Problem description :: Using the listing that follows, filter out every line lacking the string "computer" and return the rest.

Recorded data START

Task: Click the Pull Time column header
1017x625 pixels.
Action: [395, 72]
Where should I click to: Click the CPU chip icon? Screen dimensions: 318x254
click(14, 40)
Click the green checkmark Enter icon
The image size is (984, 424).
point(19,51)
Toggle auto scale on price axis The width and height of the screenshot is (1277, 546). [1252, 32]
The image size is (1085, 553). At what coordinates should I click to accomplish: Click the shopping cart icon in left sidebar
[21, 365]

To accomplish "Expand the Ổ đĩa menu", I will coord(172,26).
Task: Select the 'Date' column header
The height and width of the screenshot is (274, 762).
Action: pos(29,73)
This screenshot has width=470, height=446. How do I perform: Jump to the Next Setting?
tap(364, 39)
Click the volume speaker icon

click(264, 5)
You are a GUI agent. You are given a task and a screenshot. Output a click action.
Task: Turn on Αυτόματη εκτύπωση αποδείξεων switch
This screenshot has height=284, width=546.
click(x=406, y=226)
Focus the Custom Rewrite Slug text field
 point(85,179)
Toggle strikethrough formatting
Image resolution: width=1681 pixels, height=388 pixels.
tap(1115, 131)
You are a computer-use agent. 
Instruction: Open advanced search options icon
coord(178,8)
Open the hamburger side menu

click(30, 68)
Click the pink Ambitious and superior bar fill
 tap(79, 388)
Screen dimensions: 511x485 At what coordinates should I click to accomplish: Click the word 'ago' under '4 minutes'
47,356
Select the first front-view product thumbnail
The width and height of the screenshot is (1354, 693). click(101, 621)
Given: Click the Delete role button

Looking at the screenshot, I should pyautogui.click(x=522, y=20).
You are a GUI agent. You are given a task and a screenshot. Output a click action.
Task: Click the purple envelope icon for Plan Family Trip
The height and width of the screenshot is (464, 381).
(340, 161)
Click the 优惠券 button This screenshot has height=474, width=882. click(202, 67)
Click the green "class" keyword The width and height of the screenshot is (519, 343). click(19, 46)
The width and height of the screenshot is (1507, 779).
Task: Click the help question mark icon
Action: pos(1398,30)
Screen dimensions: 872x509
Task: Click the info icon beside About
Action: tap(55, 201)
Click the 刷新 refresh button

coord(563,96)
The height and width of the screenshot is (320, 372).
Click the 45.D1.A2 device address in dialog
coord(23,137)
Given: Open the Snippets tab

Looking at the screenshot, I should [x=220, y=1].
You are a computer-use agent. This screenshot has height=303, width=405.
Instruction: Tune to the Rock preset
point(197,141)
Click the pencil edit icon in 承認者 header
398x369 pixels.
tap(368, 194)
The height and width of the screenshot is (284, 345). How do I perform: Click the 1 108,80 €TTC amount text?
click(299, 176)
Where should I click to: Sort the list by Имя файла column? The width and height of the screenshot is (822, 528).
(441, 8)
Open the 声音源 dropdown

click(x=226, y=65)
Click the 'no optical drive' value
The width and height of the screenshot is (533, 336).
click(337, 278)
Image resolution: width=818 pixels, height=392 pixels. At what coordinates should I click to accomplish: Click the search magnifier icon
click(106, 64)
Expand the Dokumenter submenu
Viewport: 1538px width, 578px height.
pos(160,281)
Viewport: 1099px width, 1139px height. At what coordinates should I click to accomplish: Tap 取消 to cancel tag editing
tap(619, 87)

Recorded data END

Task response ::
You are a computer-use agent. 
You are a computer-use agent. This screenshot has height=303, width=405.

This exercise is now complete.